The cases in which it has been held that there was not that certainty as to amount to be paid which the law requires in negotiable paper are those, in the main, where the principal of the note could not be determined by anything which appeared therein: as where a promise was made to pay a certain sum, “ and all fines according to rule,” Ayrey v. Fearnsides, 4 M. & W. 168; or a certain sum, and also “ another sums which may be due,” Smith *405 v. Nightingale, 2 Stark. 375; or a certain sum with interest, and also to pay “the demands of the sick club at, &c., in part of interest,” Bolton v. Dugdale, 4 B. & Ad. 619; Davies v. Wil kinson, 10 A. & E. 98; or a certain sum deducting what interest or money A. may owe the maker, Barlow v. Broadhurst, 4 Moore, 471; or a certain sum together with all costs of collection including attorney’s fees, Jones v. Radatz, 27 Minn. 240; Maryland Fertilizing & Manufac. Co. v. Newman, 60 Md. 584; Johnston v. Speer, 92 Pa. St. 227. These, and many others of like character, illustrate and make plain what is meant by the term “ uncertain as to amount,” as applied to promissory notes, and what degree of certainty is essential to render a note negotiable.

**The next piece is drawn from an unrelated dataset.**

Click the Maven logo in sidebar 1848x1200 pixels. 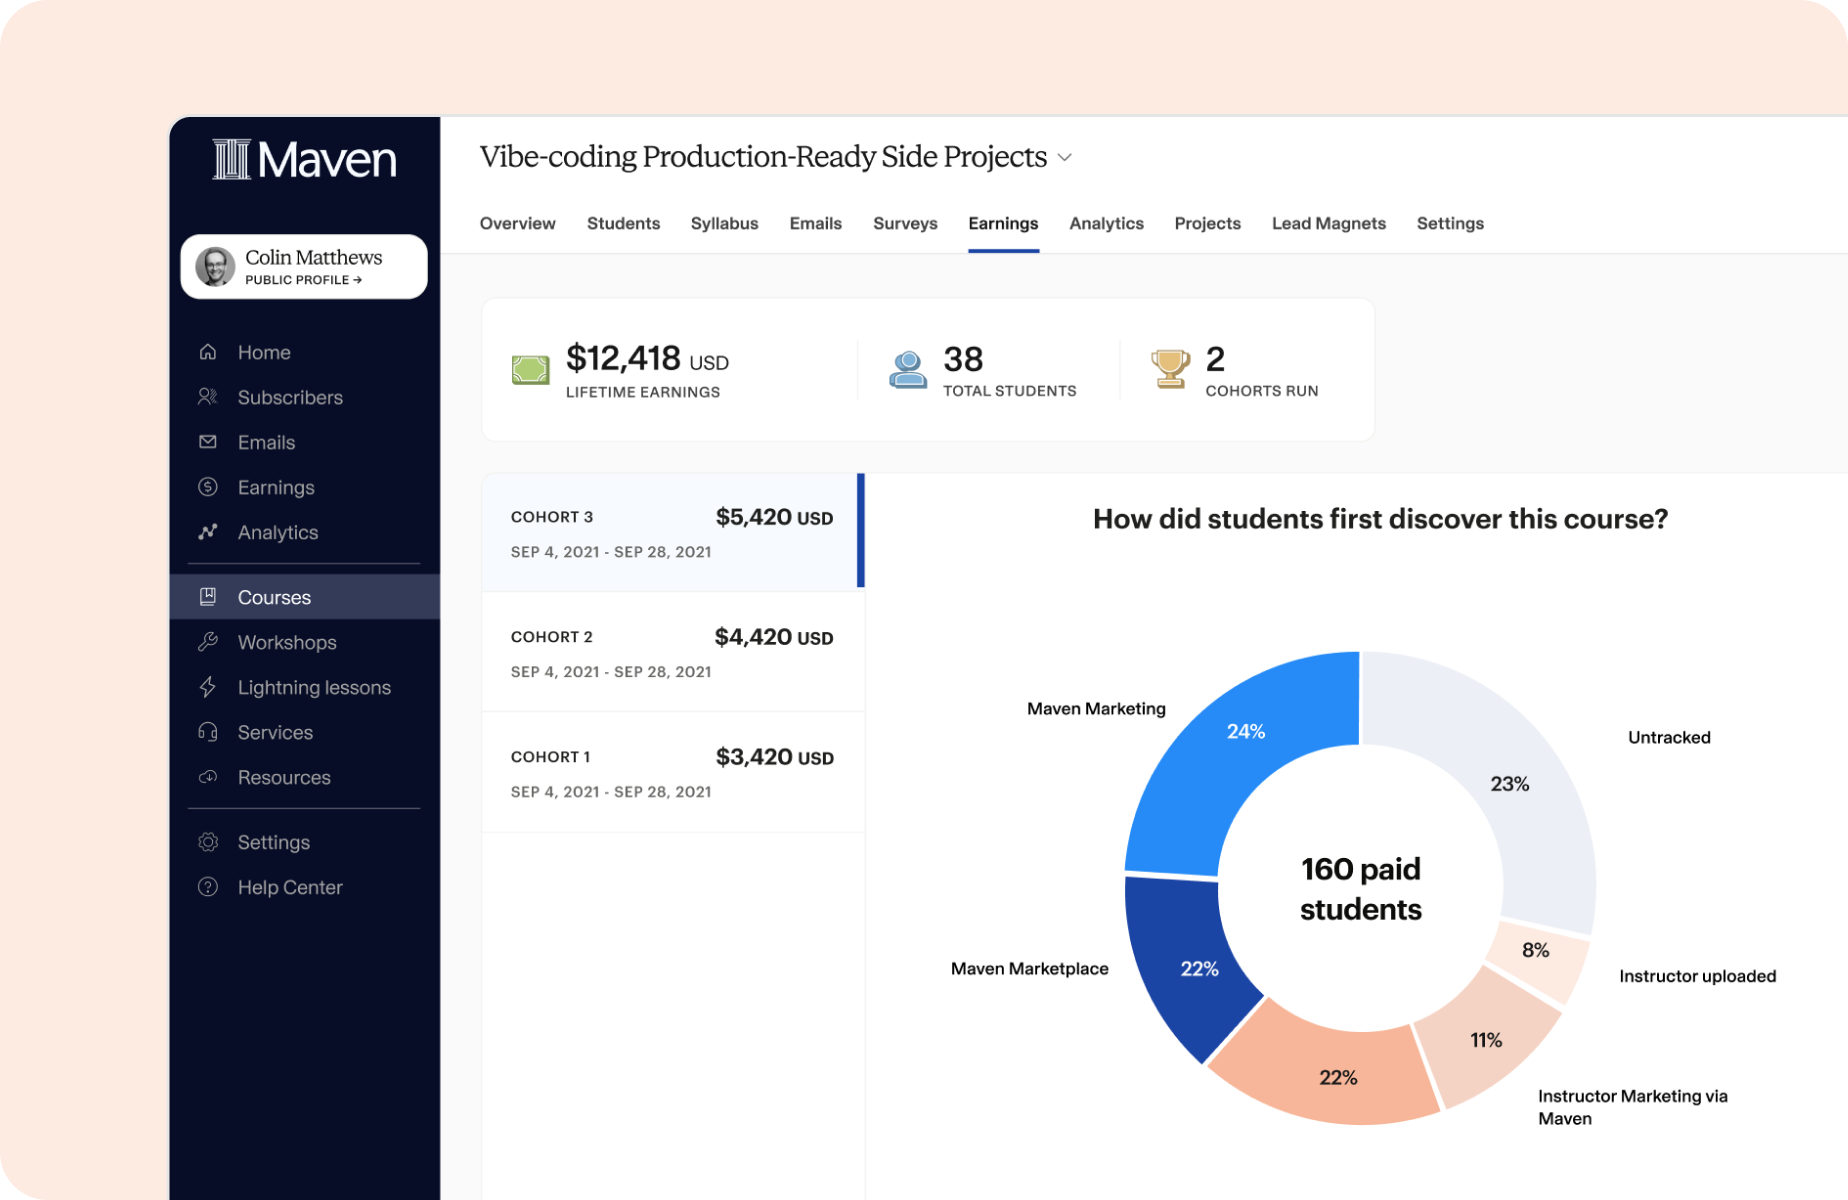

That no such uncertainty exists, however, in the notes declared on in the case at bar, is clearly manifest upon the most casual inspection thereof; and we conclude that, so far as certainty in amount is concerned, they unquestionably come within the rule which the adjudged cases make.

Second, then, are they certain as to the time of payment ? And upon this point let us first ascertain what degree of certainty is meant by this expression. We' think the rule of law is clearly this, namely: “ that if the time of payment named in the note must certainly come, although the precise day may not he specified therein, it is sufficiently certain as to time. In other words, it must not depend upon any contingency : as, “ when A. shall marry,” Pearson v. Garrett, 4 Mod. 242; or when a certain ship shall arrive, Coolidge v. Ruggles, 15 Mass. 387; Grant v. Wood, 12 Gray, 220; Palmer v. Pratt, 2 Bing. 185; or when a certain suit is determined, Shelton v. Bruce, 9 Yerg. 24. See, also, Woodbury, Williams & English v. Roberts, 59 Iowa, 348. And here the maxim, Id certum est quod cerium reddi potest, is applicable, although perhaps it is not as to the amount.

So in Cota v. Buck, 7 Met. 588, it was held, Shaw, O. J., delivering the opinion of the court, that a note in the following form, namely: “ For value received I promise to pay J. P.